Task 1 »
Answer these from the cricket article, please:
(a) Where did the England team and management attend a private dinner party on Wednesday?
(b) Who is named as the team's manager?
(c) Which two official functions did the letter from Simon Pack undertake to accept?
Task 2 » Print the part of the cricket article between "A breakdown of" and "promised to attend.", inclusive.
Task 3 » Render this sentence from the cricket article in Spanish: "A breakdown of communication is at the heart of the affair."

The England team and management attended a private dinner party aboard Sir Paul Getty's yacht moored in St John's harbour on Wednesday rather than go to drinks and dinner at the Club Antigua, for which the sponsors claimed an invitation was issued last September.
A breakdown of communication is at the heart of the affair. As far as England are concerned the team have already exceeded the number of functions which they promised to attend.
Bob Bennett, the manager, who has to steer a careful course between keeping his players happy and not offending his hosts, said the letter had been sent to the West Indies Board last November by the England Cricket Board's tour director Simon Pack, undertaking to accept only two official functions, a dinner in Jamaica and cocktails in Trinidad.
``As an additional favour,'' said Bennett yesterday, ``I agreed with Steve Camacho that we would also go to the third of the four official receptions to which we were originally invited, in Barbados.

Information shown »
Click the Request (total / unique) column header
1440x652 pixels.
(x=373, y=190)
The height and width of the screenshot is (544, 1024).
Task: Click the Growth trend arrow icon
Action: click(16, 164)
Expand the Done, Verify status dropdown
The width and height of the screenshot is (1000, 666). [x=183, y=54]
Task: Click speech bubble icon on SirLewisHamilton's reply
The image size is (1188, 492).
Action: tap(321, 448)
---
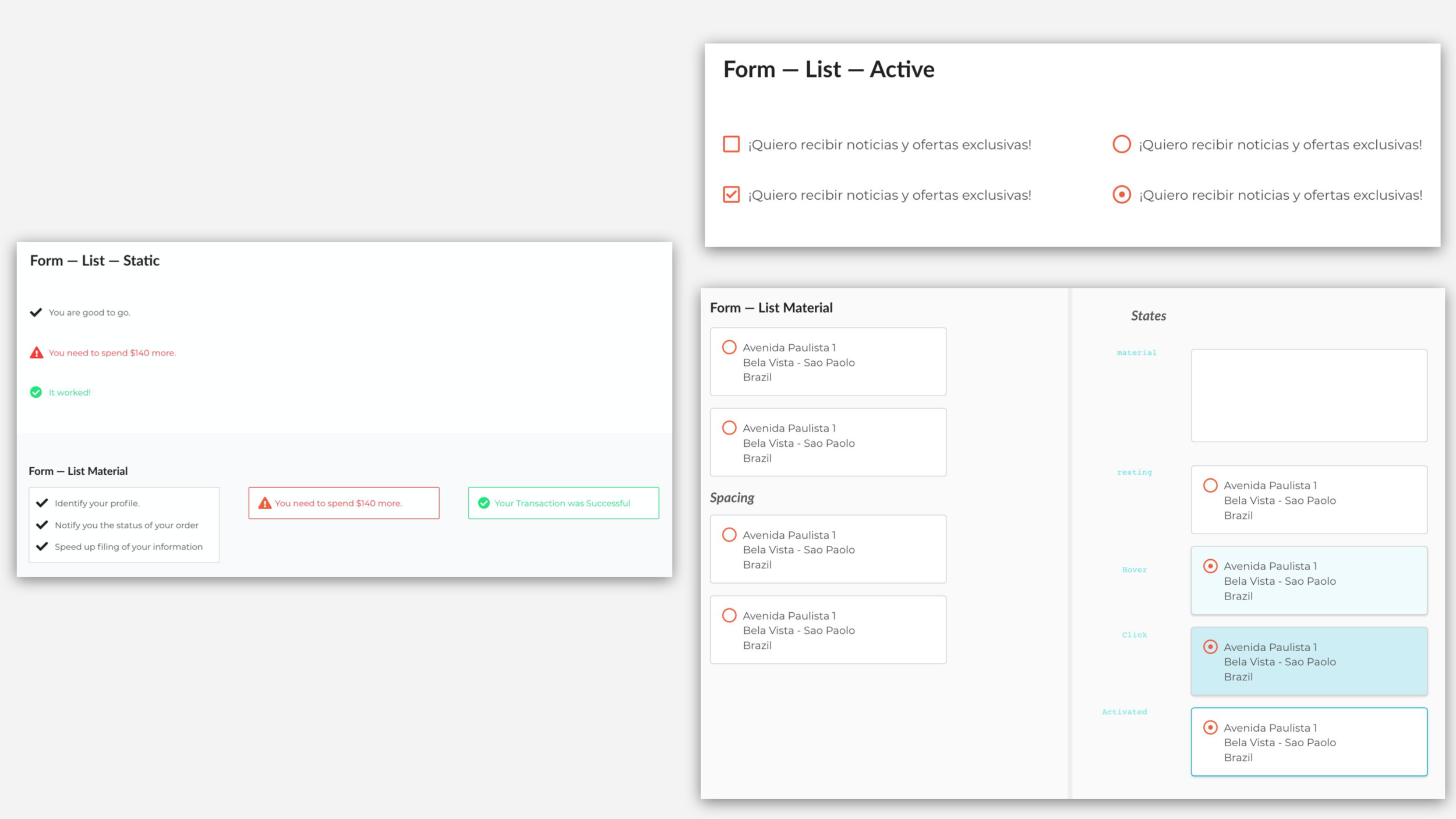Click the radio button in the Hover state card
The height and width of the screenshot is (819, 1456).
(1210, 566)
...
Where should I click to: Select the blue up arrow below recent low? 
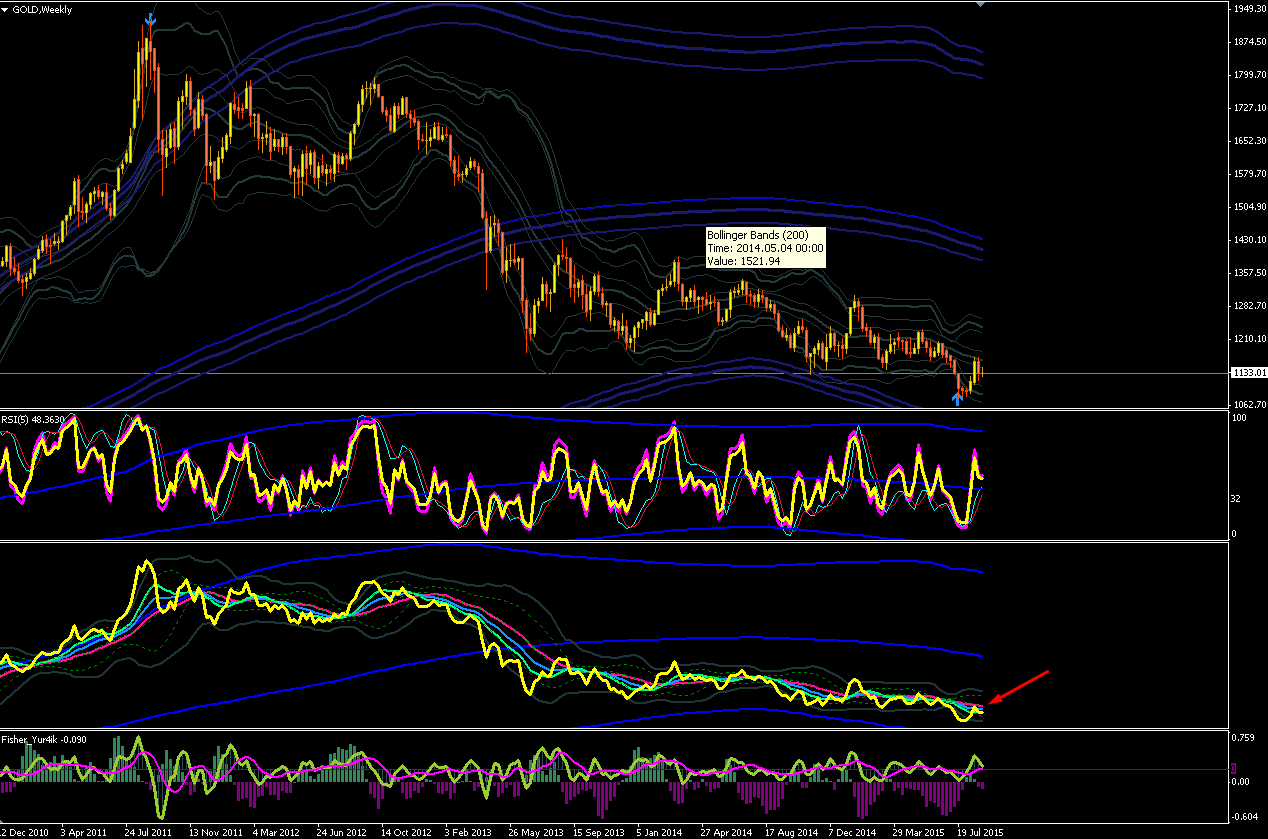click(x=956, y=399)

Exercise response 1 »
(a) Aboard Sir Paul Getty's yacht, moored in St John's harbour.
(b) Bob Bennett.
(c) A dinner in Jamaica and cocktails in Trinidad.

Exercise response 2 »
A breakdown of communication is at the heart of the affair. As far as England are concerned the team have already exceeded the number of functions which they promised to attend.

Exercise response 3 » Una ruptura de la comunicación está en el centro del asunto.